1 Ticket Ordering System
In this first part of Task 2, you should write a Python script for the ticket ordering system. Your program must ask the relevant questions of the customer, calculate the total costs, print the tickets, and also store a one-line summary of the transaction into a CSV file for future sales analysis.
Specifically, the program should do the following:
• At the start, the program should get the number of required tickets from the customer, plus the choice of movie and session time. The available movies and session times for the current day, plus the pricing data, will be available in a file sessions.csv.
• Secondly the program should ask the customer how many adult tickets and how many discount tickets they require. (This step can be skipped if the movie session is for a family movie, since all prices are equal).

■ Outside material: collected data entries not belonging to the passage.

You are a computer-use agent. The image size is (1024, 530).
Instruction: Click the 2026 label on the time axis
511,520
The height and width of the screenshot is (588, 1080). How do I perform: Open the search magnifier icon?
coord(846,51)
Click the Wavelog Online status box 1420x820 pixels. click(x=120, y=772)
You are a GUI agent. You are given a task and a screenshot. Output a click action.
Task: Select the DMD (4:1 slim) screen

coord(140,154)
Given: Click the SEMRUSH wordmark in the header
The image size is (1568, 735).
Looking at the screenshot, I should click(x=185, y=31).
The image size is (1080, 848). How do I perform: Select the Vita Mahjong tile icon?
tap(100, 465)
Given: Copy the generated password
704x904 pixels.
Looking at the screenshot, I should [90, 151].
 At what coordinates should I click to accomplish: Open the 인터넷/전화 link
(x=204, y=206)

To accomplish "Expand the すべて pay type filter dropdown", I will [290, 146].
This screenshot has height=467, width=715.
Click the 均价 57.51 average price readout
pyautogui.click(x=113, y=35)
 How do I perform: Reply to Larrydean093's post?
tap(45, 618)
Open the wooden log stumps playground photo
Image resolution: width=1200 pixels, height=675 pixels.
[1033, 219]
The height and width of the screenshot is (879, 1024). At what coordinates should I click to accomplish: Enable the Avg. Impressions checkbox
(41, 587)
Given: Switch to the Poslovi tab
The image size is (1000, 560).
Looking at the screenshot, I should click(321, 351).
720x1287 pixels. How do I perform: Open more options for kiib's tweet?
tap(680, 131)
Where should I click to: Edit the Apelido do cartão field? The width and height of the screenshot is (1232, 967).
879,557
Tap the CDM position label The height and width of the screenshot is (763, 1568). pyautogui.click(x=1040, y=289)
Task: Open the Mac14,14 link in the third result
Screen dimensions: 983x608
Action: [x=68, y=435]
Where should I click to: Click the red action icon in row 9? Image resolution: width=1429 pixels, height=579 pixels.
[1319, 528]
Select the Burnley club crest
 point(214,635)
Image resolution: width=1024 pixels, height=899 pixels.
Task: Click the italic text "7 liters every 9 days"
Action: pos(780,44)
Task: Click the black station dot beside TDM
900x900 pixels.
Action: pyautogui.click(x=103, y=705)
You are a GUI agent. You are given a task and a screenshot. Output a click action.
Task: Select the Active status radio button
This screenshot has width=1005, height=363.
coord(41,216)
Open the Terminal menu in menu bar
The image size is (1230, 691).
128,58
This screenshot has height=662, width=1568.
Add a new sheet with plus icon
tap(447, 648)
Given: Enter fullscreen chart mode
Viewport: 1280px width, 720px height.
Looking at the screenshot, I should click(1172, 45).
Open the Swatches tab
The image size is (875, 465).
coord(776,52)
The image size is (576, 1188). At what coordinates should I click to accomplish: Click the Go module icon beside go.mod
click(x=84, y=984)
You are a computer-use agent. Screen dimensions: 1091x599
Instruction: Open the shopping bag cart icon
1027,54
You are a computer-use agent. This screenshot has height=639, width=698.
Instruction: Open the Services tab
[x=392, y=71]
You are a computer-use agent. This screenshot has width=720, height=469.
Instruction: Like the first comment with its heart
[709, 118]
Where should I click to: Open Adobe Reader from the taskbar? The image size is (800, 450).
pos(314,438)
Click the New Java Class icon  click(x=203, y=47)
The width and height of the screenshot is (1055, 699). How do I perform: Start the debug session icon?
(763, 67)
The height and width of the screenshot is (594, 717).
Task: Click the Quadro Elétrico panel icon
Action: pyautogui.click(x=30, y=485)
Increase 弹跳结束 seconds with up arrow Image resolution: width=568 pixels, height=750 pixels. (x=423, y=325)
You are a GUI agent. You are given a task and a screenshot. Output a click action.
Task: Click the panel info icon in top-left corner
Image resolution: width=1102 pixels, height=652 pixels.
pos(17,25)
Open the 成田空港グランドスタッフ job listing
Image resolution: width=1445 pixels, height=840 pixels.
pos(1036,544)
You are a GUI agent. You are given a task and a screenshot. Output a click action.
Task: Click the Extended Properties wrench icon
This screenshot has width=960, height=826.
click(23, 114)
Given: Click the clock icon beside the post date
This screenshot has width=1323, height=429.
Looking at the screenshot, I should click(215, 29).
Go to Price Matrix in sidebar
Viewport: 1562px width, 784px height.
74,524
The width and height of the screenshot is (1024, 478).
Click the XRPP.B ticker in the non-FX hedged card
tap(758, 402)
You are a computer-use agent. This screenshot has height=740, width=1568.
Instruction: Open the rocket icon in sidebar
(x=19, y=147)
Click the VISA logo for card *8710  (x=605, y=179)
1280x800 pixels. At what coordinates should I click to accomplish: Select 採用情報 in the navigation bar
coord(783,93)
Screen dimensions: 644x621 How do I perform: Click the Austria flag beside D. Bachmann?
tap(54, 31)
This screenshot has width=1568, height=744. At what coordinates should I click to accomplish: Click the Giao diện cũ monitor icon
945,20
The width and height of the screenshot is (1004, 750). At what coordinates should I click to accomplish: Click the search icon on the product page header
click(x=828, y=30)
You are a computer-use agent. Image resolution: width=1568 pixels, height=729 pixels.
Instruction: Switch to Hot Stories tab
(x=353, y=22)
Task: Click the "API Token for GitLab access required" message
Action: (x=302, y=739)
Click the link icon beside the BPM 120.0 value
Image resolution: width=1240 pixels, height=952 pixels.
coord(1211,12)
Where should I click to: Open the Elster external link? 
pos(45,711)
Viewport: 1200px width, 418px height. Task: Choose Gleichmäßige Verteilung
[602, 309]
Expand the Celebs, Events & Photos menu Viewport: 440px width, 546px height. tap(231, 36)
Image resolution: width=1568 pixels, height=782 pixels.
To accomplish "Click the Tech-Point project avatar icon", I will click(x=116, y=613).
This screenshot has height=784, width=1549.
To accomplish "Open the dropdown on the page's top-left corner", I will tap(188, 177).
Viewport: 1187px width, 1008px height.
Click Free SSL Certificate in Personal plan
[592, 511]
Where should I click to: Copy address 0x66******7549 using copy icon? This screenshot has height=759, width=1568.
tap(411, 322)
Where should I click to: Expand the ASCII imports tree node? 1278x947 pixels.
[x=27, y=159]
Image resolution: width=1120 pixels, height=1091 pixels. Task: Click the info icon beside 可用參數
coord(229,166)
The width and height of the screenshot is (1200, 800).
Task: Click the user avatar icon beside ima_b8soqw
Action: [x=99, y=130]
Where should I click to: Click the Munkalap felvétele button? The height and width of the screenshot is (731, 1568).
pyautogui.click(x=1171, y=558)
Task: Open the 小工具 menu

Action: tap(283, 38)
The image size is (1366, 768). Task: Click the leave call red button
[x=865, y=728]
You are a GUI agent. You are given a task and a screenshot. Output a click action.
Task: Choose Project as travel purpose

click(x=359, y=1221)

• Thirdly, the program should take popcorn orders from the customer, asking for the number of small and large buckets of popcorn. These are priced at $5 and $10, respectively.
• The program should then print the whole order summary, with the prices of each item, and the total price at the bottom.
• Customer payment will be done by a separate PayWave machine. The interface to this is a simple function call, request_payment(amount), which will return True if the payment was successful, False otherwise. For the purposes of this assignment, you should use the following implementation of this function, where payments fail around 20% of the time. Note: you should import the 'time' and 'random' libraries at the top of your program.
• If the payment was successful, the program should print one movie ticket for the whole group of customers, showing all the same details as the order summary, plus the cinema number.
• Finally, if the payment was successful, then the program should log all of the data into a file called sales.csv, with just one line for the whole transaction. A sample sales.csv output file is available on Blackboard.
• You must use standard Python data structures, not Pandas, to store the prices of the individual items.
• Movie names, session times and price details are available in sessions.csv, which can be found on Blackboard.
• Your program should produce its log file in the same output format as the sample sales.csv output file that is available on Blackboard.
• HINT: You should use the Python “input(message)” function to read each input value from the customer (for example when asking for the number of tickets or the choice of movie).
2 Ticket Sales Analysis
In this second part of Task 2, you must write a Jupyter notebook that reads and analyses several ticket sales data files (sales_CinemaName.csv) from different cinemas in the ScaryMovies Cinema chain. Each of these data files contains several weeks of ticket sales data.
You should produce at least FOUR useful graphs that give insight into the ticket sales trends.
For example, here are some suggestions:
A. plot the total number of tickets sold per day, over the time period in the data file? This will allow you to see increasing or decreasing sales trends.
B. graph the total number of tickets sold by each cinema?
C. graph a break-down of the total ticket sales by the movie ratings?
D. graph a break-down of the total ticket sales by the session types?
E. graph the total weekly takings (total sales) of the cinema?
F. graph just the popcorn sales of the cinema?
G. graph the popularity of different session times or periods during the day, such as morning, afternoon, evening? (You might also like do this graph separately for each session type: Family, Normal, 3D?)
H. graph the frequency of each movie (i.e. movie name), so you can see which movies are the most popular and least popular?
For each of these suggestions, you might start by graphing it for a single cinema, and then extend your program to graph it for all the cinemas in the chain so that you can compare them against each other.
• You must have at least one graph comparing the takings (in dollars) across the different cinemas in the chain.
• You should use the Pandas library to store and manipulate the data.
• Use markup and headings to break your Jupyter notebook into sections and give commentary about what you doing, and discussion of your results. This Jupyter notebook will be what you submit, plus your Report will have your overall discussion and conclusions, showing just a few of the most interesting graphs from your Jupyter notebook.
3 What you will submit
There are three deliverables in two parts.
Part A is due Friday in week 9. You will submit:
• Python code for the ordering system in a Jupyter notebook file.
Part B is due Friday in Week 13. You will submit:
1. Python code for the trends analysis in a Jupyter notebook file;
2. Report to the cinema client based on your analysis (PDF or word doc).